He proposed a national health-care plan, with federal subsidies; the late Ted Kennedy later expressed regret that he and other Democrats didn't get behind this at the time. He also proposed a negative income tax for poor people, expanded food stamps and enacted supplemental security income for those with disabilities and the elderly.

On civil rights, the good and bad Nixons both emerged. The so-called Southern Strategy to shore up electoral support in the formerly Democratic region was, in part, a pander to racial animosities. Yet he also was one of the fathers of government-initiated affirmative action.

The most radical, if often forgotten, Nixon policy was a disaster. With an eye to his re-election and troubled economy, in August 1971 he imposed wage and price controls on the economy. They provided a short-term bonus for him, but contributed to an inflation bubble when they came off several years later. (A delicious piece of trivia: Two of the top administrators of Nixon's big-government wage and price controls were Donald Rumsfeld and Dick Cheney.)

That summer, I was a kid reporter covering economics for the Wall Street Journal and had my own exposure, without fully realizing it, to the White House Watergate mindset. The chairman of the Federal Reserve Board, Arthur Burns, a longtime Nixon counselor, was worried about creeping inflation, and publicly calling on the White House to adopt an "incomes policy" — basically, to use political suasion to pressure companies and unions to moderate price and wage increases.

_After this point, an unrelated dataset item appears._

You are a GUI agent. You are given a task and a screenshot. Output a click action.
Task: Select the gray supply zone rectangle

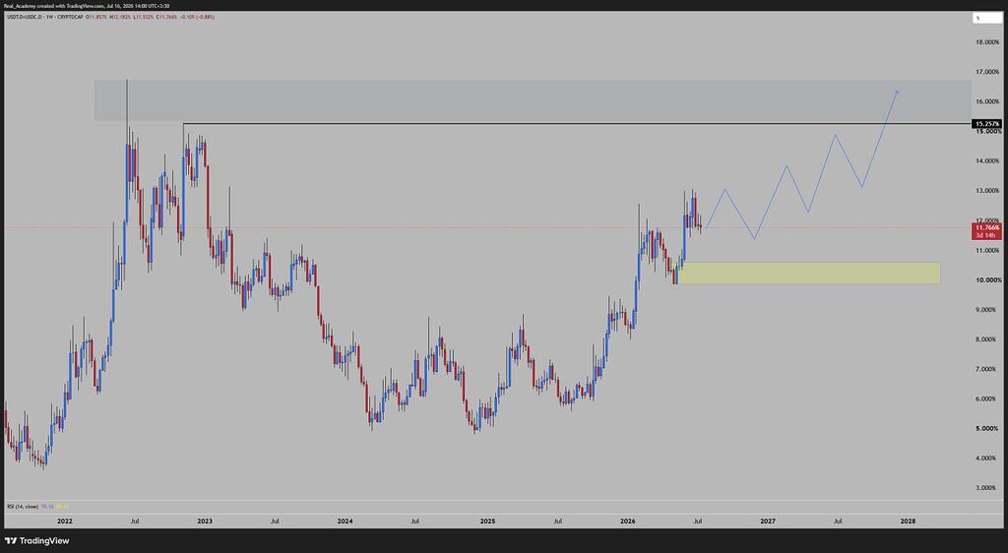(533, 100)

This annoyed the White House, and an aide to Nixon's henchman Charles Colson summoned me, promising a big scoop. On background, which could be attributed to "White House sources," he said Nixon was so offended by Burns that he was considering increasing the size of of the Federal Reserve Board — in essence, court-packing — and insisted that Burns was a hypocrite because he was privately lobbying for a pay increase for himself.

Under the guidance of Alan Otten, my great bureau chief, we reshaped a story as a war of nerves between the White House and the Fed. The Burns pay raise tip turned out to be bogus.

Only weeks later, Nixon went way beyond anything Burns had suggested and imposed controls on most American wages and prices.